Heat the lemon juice together with the water and the vanilla pod (split and scraped out). Mix the sugar with the pectin, then pour into the hot lemon juice mixture. Bring to the boil for 10 s. Pour into moulds measuring approx. 3 × 2 cm. Place them in the freezer to solidify. Turn out just before using.
For the coriander base, soak the gelatine in cold water for at least 30 min before use. Meanwhile, heat the milk in a saucepan with 80 g cream and the finely chopped coriander. Add the Sauceline and bring to the boil, stirring constantly. Squeeze out the gelatine and incorporate. Leave to cool to around 35 °C.

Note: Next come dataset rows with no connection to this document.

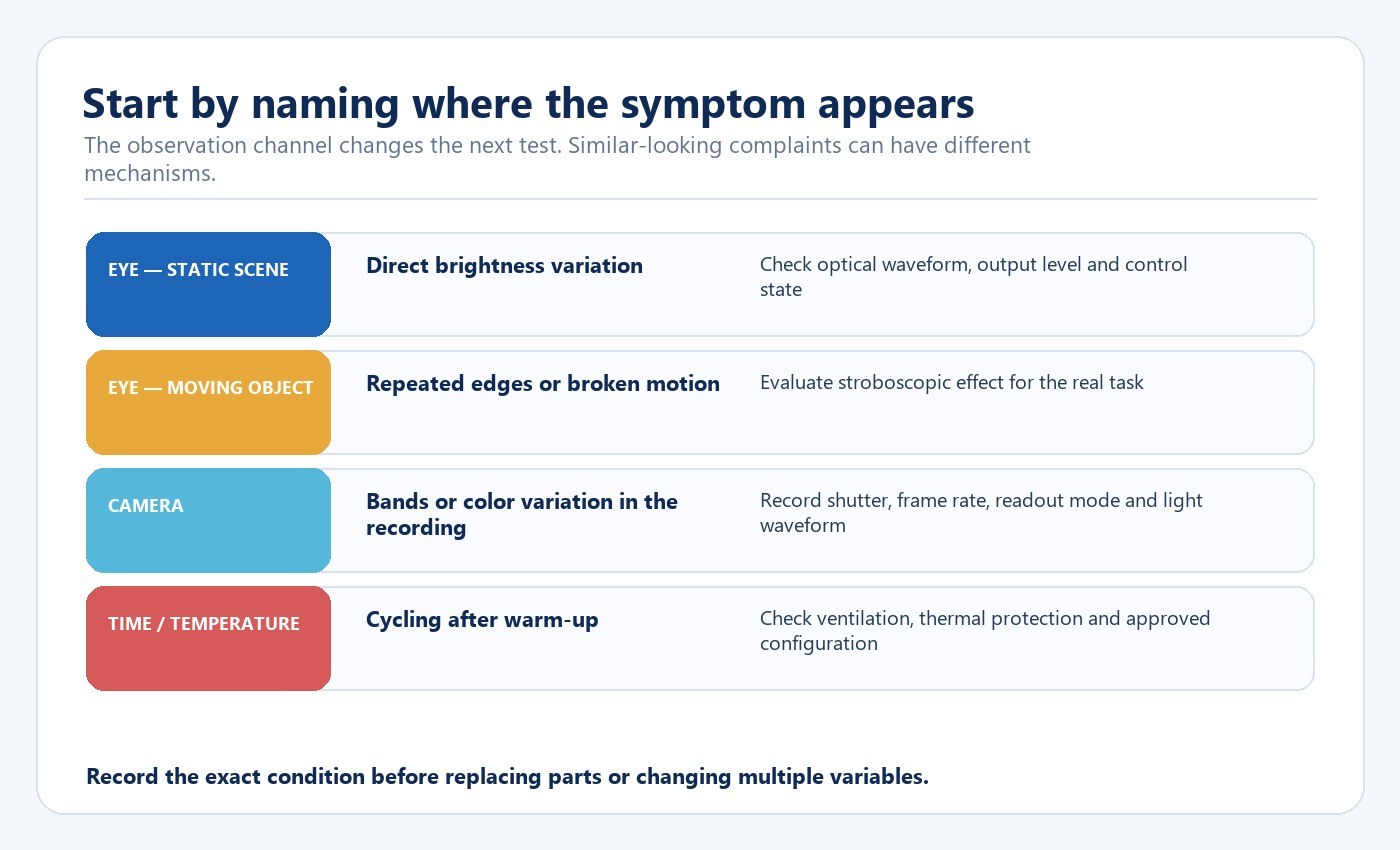Select the orange EYE — MOVING OBJECT block
The width and height of the screenshot is (1400, 850).
208,402
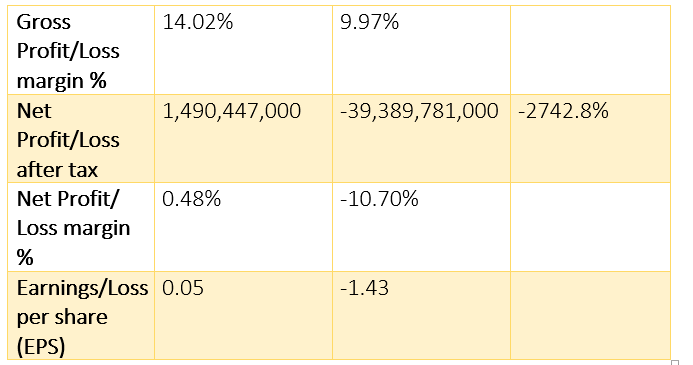693x365 pixels.
Task: Select the 0.48% net margin cell
Action: point(244,227)
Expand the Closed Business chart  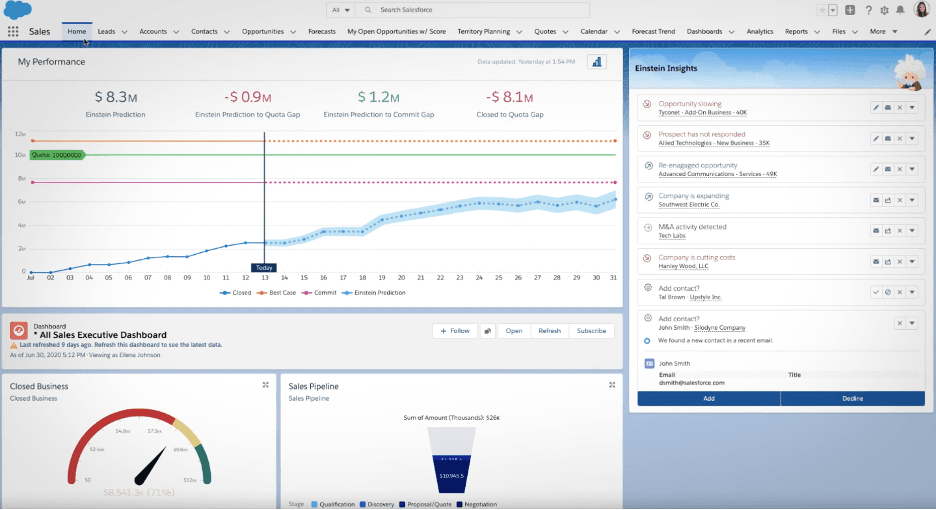pos(265,385)
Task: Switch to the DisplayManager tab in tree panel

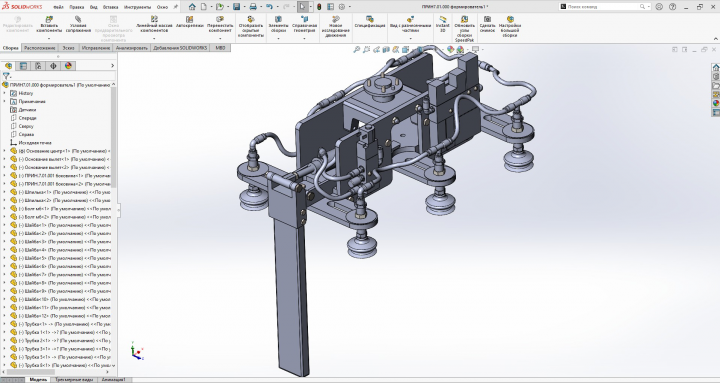Action: click(68, 66)
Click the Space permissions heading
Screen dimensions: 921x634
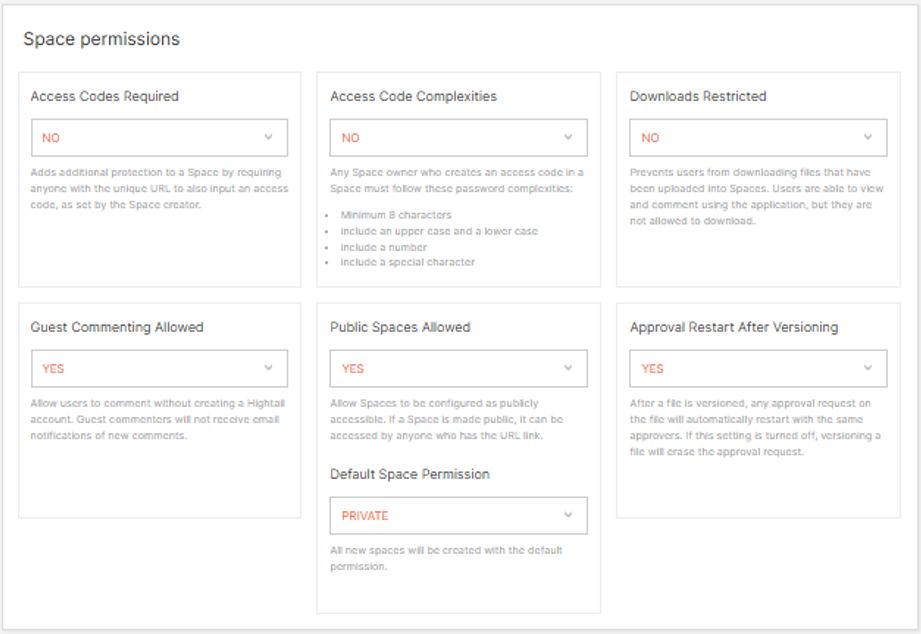101,39
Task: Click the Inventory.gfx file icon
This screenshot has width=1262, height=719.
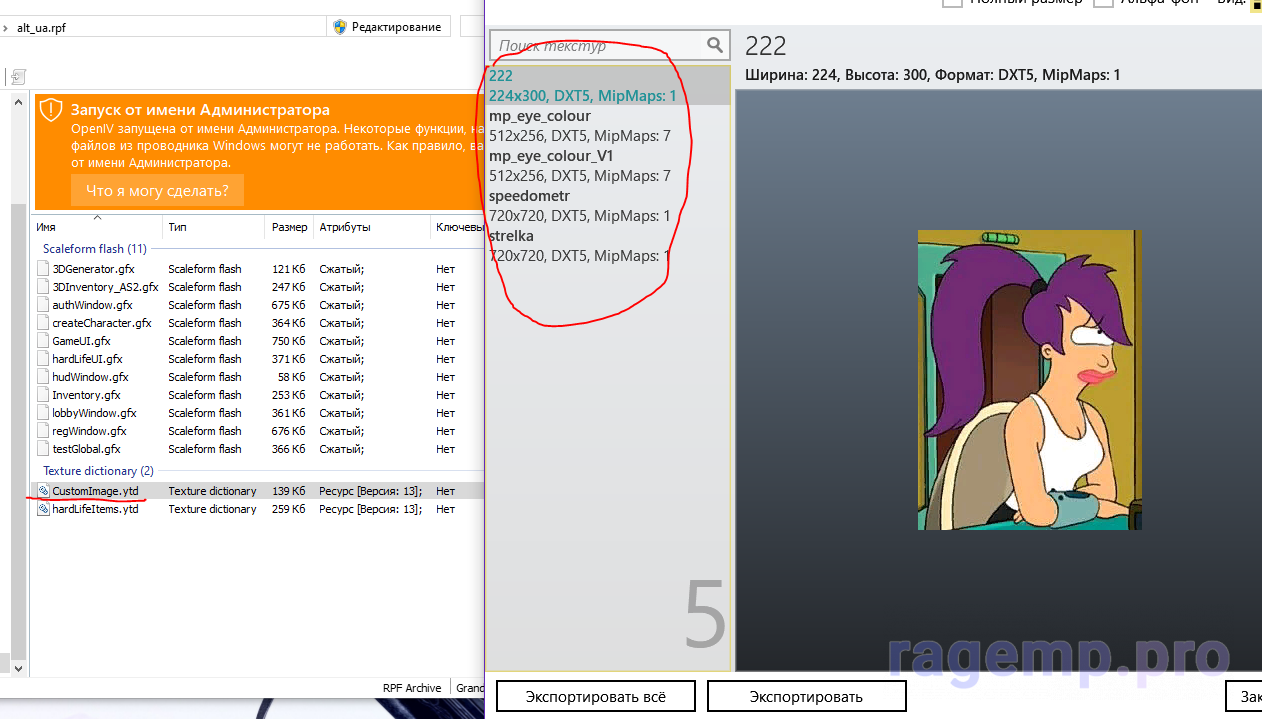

Whip up 100 g of well chilled cream until light using a stand or hand-held mixer. Whisk the egg whites to soft peaks, adding the sugar. The cream and whisked egg whites must be soft to produce the correct airy texture in the mousse. Fold the whisked egg whites into the whipped cream. Then fold the coriander base into that mixture.
Half-fill 6 glasses with the mousse. Place a frozen portion of lemon coulis into each one, then cover with mousse. Set aside in the refrigerator for at least 3 or 4 hours, until serving. Enjoy cold.
If you do not have any 3 × 2 cm moulds, you can pour the mixture into an ice cube tray.